# Supermarket Beans



## Blaven (Mar 24, 2019)

Whilst being able to order anything I want from any roaster online, I don't consume enough beans per month to make financial sense after postage is factored in.

I'm interested in any favourable recommendations for supermarket sourced beans which you consider good-to reasonable. My standards are not sky high. Our normal coffee prior to the arrival of the Lelit Mara was always Lavazza Rosa. We like an Italian-type roast and drink flat whites. I had to experiment recently with Coop's Italian beans and was pleasantly surprised.

I know that taste is personal and subjective, but I'd value any pointers. I live in the Scottish Highlands, the only local shopping is the Coop, with the nearest Tesco/ASDA being a 2 hr. drive away.


----------



## Fez (Dec 31, 2018)

If you take out a monthly subscription then usually works out cheaper, so the postage is less/almost free.

Example hasbean sub is £7ish a month for a bag delivered


----------



## Bacms (Jul 25, 2019)

Either that or do a large order and then freeze the beans. I do remember some recommendations of supermarket beans but think they are only available on waitrose and sainsbury

Sent from my SM-G950F using Tapatalk


----------



## Mrboots2u (May 10, 2013)

It's not my preference of roaster but Order some Dark stuff from coffee compass as least you'll get it with a week of roast date, it will be close you your preference .. And some of it is £15 a kilo which is as cheap as your supermarket stuff.


----------



## Junglebert (Jan 7, 2019)

Some roasters don't charge extra for delivery, Crankhouse and Django to name but two.


----------



## cold war kid (Mar 12, 2010)

Personally, the only supermarket bean that I've found acceptable is Illy medium roast. I've tried lots of others, especially when recommended by people on this forum and they've all been poor to awful, especially the dreadful Aldi beans a few people were raving about a while ago, but as you say, taste is subjective. I've tried Lavazza Rosa and didn't like that.

If you're so far away from a wide selection, maybe a subscription would be good as mentioned above. Dog&hat do a varied one using different roasters every month. It's 2 bags for £17 I think.
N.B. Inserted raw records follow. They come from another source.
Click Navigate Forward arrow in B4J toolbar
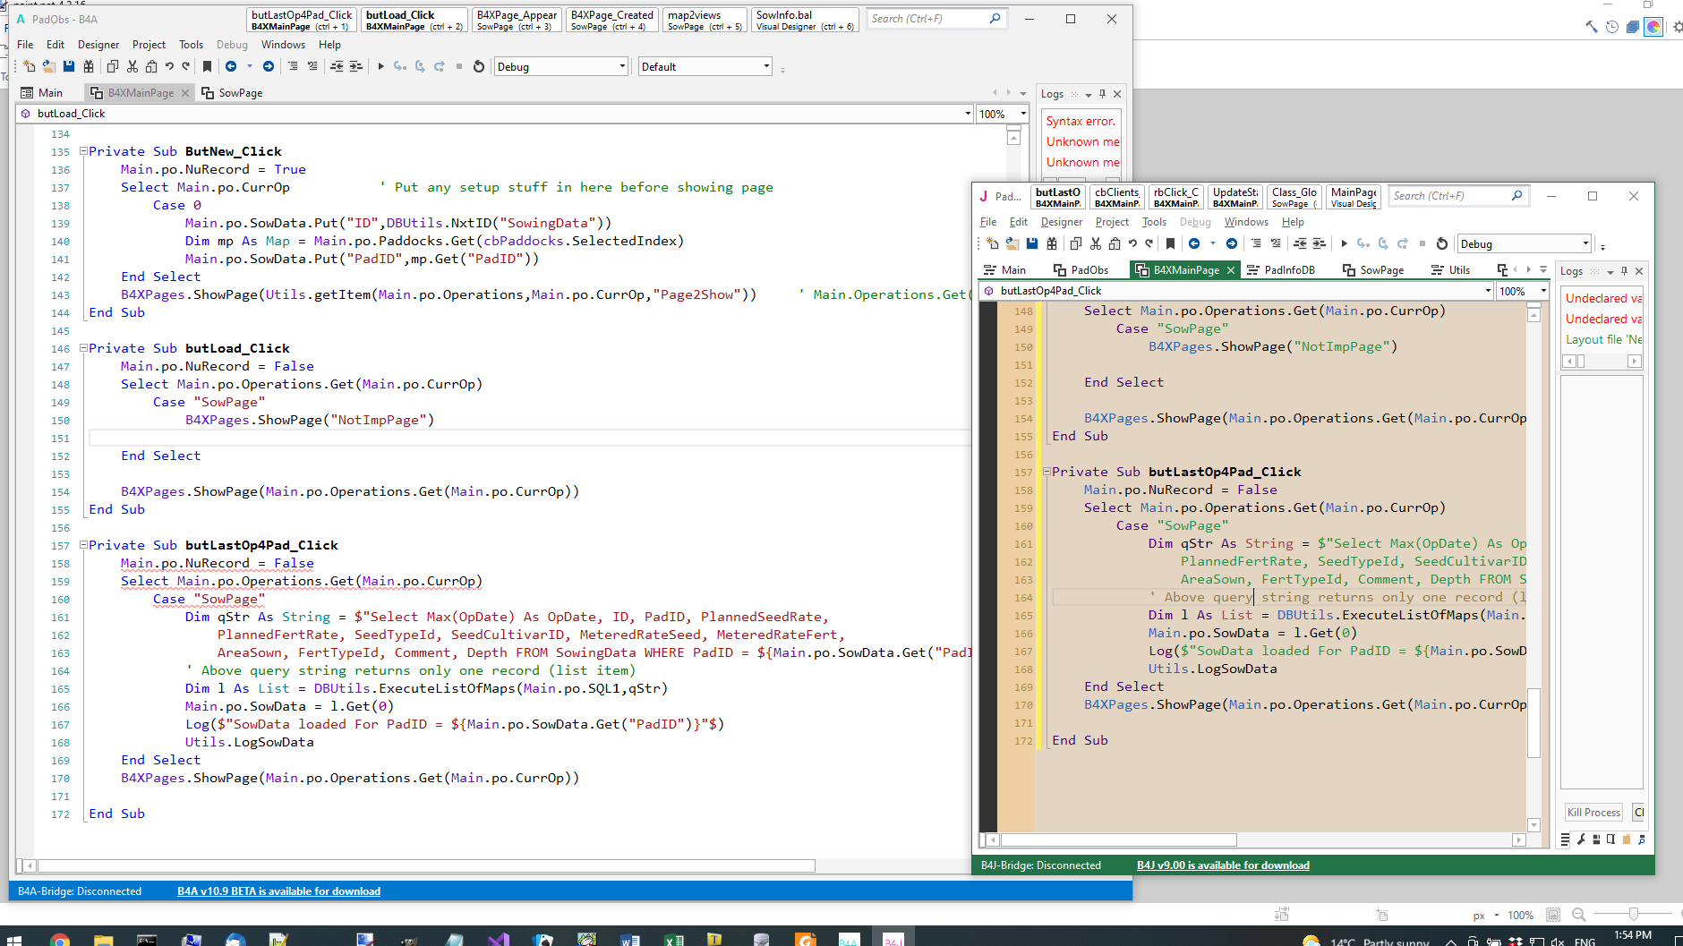This screenshot has height=946, width=1683. [x=1232, y=243]
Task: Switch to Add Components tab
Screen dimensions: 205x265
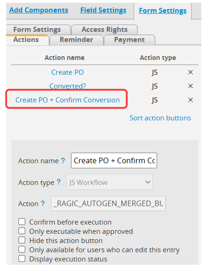Action: coord(39,10)
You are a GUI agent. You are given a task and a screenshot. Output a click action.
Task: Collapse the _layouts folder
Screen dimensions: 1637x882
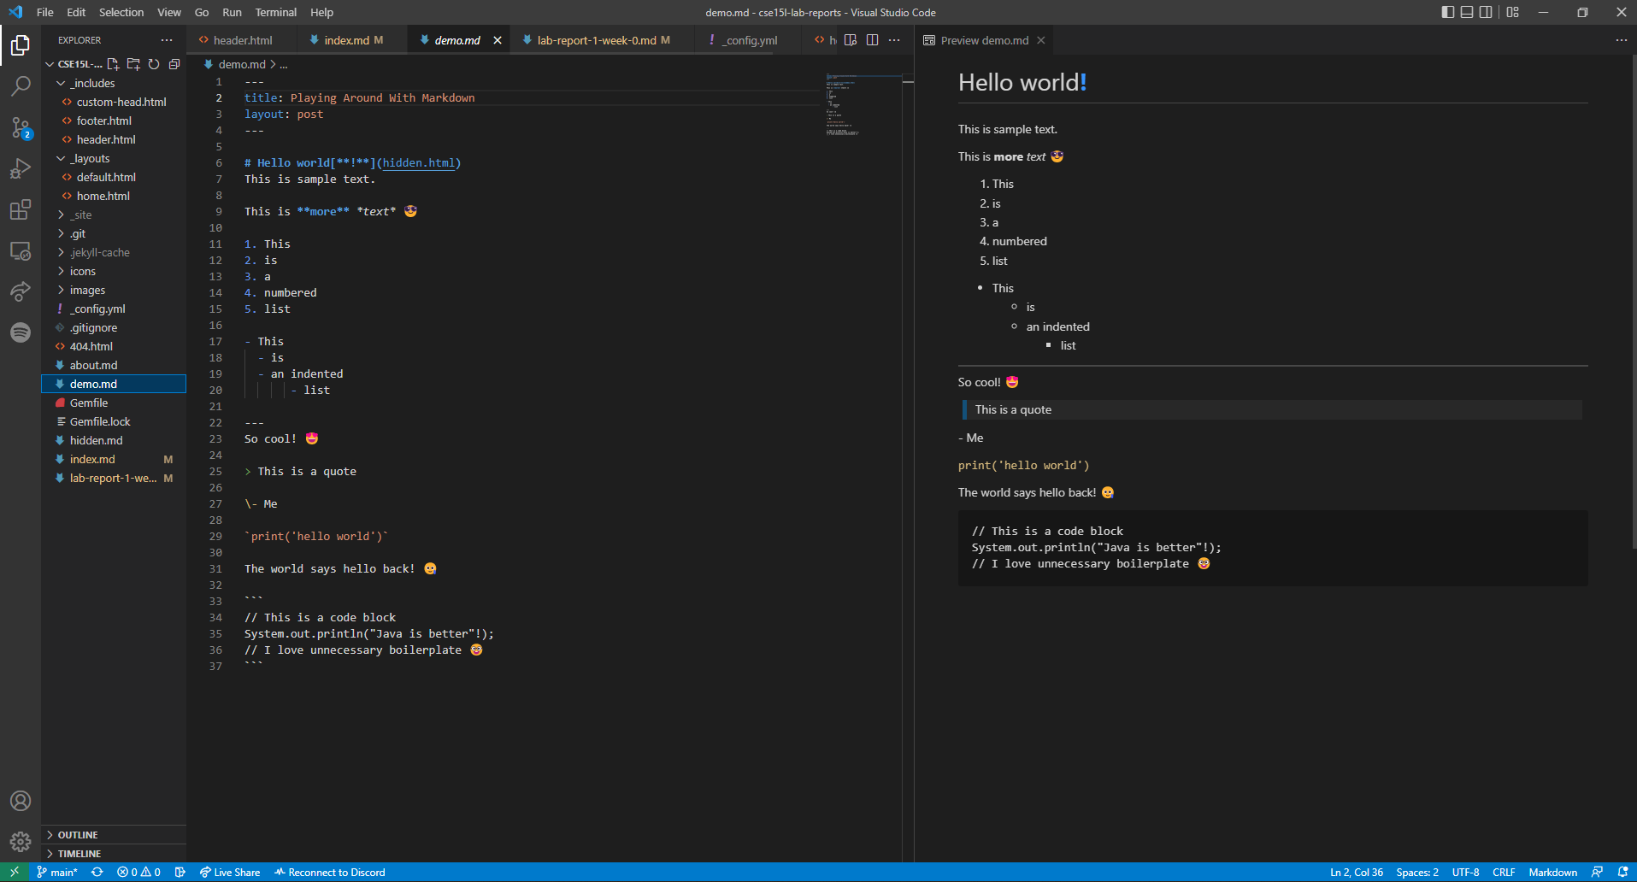[x=90, y=159]
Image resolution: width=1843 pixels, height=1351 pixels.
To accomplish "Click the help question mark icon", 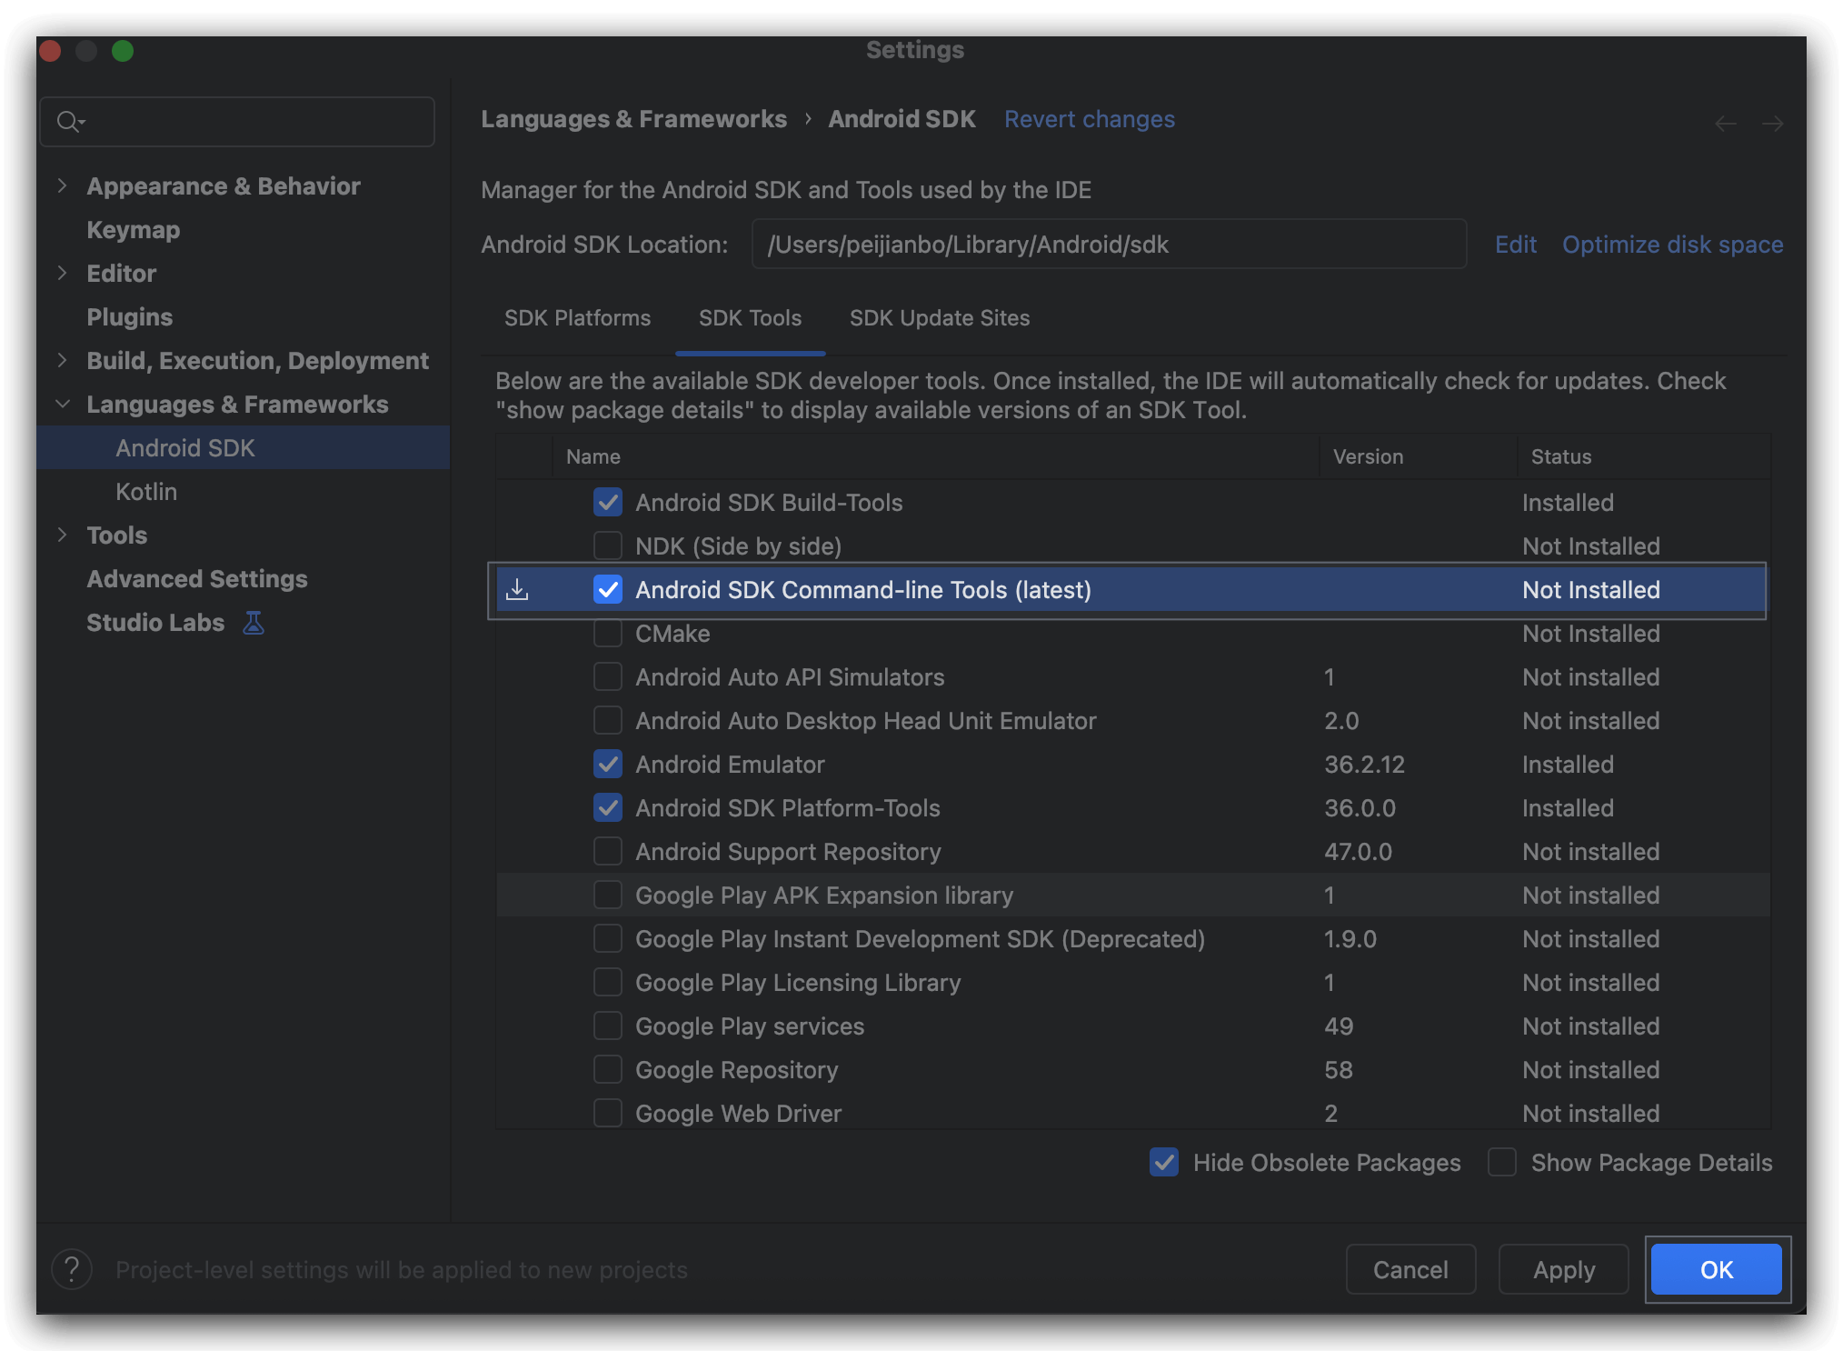I will (x=72, y=1269).
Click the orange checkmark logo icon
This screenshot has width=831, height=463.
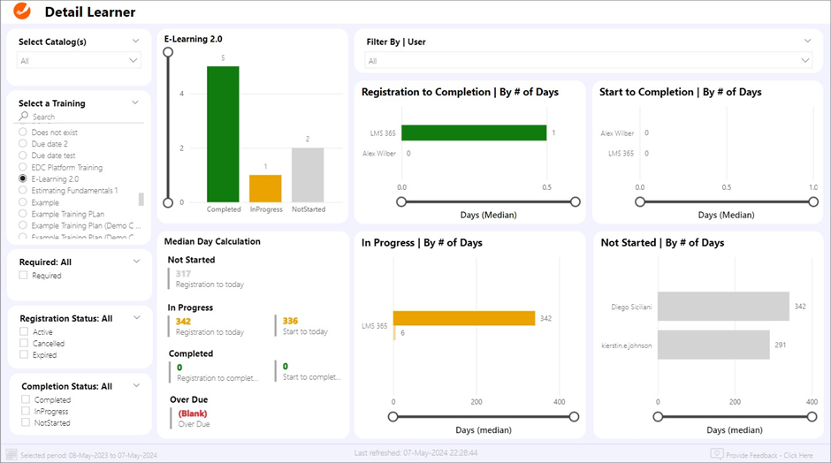coord(22,11)
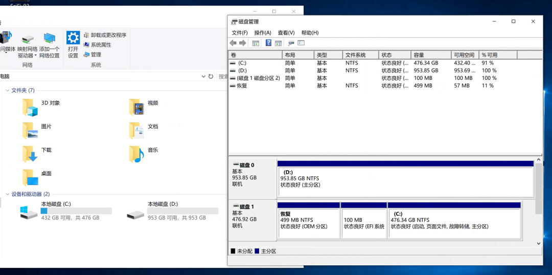552x275 pixels.
Task: Click the forward arrow in Disk Management toolbar
Action: point(242,43)
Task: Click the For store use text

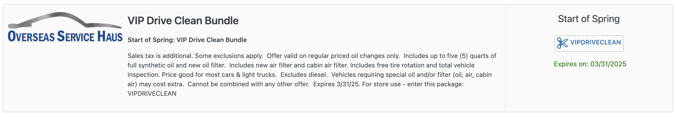Action: point(381,84)
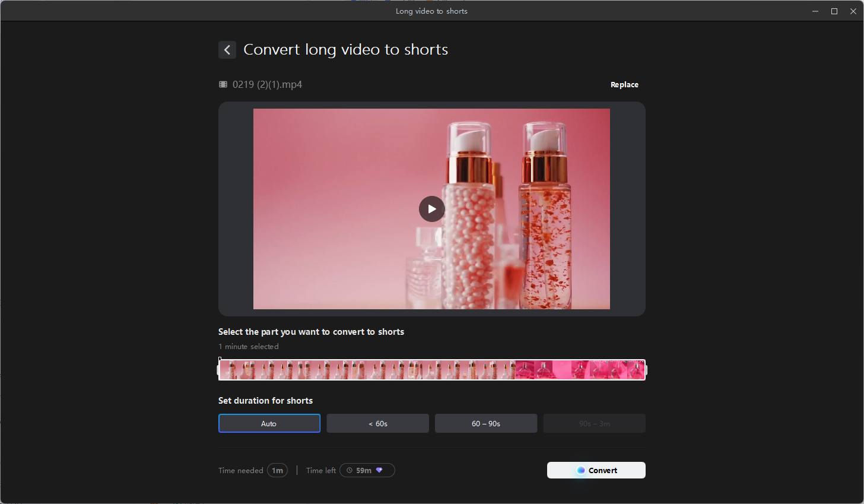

If that's too expensive or too much coffee to use in the month maybe Hasbean or one of the other roasters subs could suit you better.

One thing I'd avoid is going down the bulk buy and freeze for months option. I've never found freezing has anything but a small effect on retaining freshness, although that is opening a can of worms on this forum.


----------



## cold war kid (Mar 12, 2010)

What do you mean by Italian roast?

A lot of the better Italian roasters tend to now roast light to medium, but in Britain it's often a word use to describe a very dark and oily roast which most speciality roasters avoid. Coffee Compass and Roberts&co are two exceptions off the top of my head.


----------



## Blaven (Mar 24, 2019)

Coop Italian Style Fairtrade Coffee Beans. Yes, they're dark and oily. I did admit to having unsophisticated tastes. They are not unpleasant.


----------



## cold war kid (Mar 12, 2010)

Blaven said:


> Coop Italian Style Fairtrade Coffee Beans. Yes, they're dark and oily. I did admit to having unsophisticated tastes. They are not unpleasant.


 You like what you like, we're all different. I'd look at Roberts and Co. They've been around for probably over 100 years and have nailed the more traditional approach in their blends, even I like the lighter ones ( still very dark). That' the blends, I'm not sure about single origin.

Although I realise this doesn't help you find a bean you can pick up locally, I'm not sure what else to suggest because you could probably work through everything your Coop sells in a few months and with the other options you mention being so far away, I'm guessing there's no Waitrose or even better Booths near you?


----------



## Komatoes (Mar 11, 2019)

Horsham is free delivery when you spend £15. Or buy quite a few and freeze them from any roaster, that's what I do as I don't get through that many beans either.

Sent from my iPhone using Tapatalk


----------



## ajohn (Sep 23, 2017)

Exploring Amazon's various makes of beans may be an option.I found that Rosa didn't work at all well in an espresso machine and used to use it in a french press.

Amazon's are always likely to be very fresh but there are a lot more beans available in 1kg packs. I actually liked these and didn't notice any problems just using them and not worrying about storage

https://www.amazon.co.uk/gp/product/B000SDMFC0/ref=ppx_yo_dt_b_search_asin_title?ie=UTF8&psc=1

Tasting notes

The skillful selection and combination of the best sources creates a unique blend which fuses sweet notes with delicate aromas of fresh flowers and fruits accompanied by hints of chocolate. This creates a perfect balance between aromas and flavour. Roasting is skilfully fine-tuned to enhance the aromatic characteristics of the blend, and checks are carried out to guarantee the same outstanding quality 365 days a year.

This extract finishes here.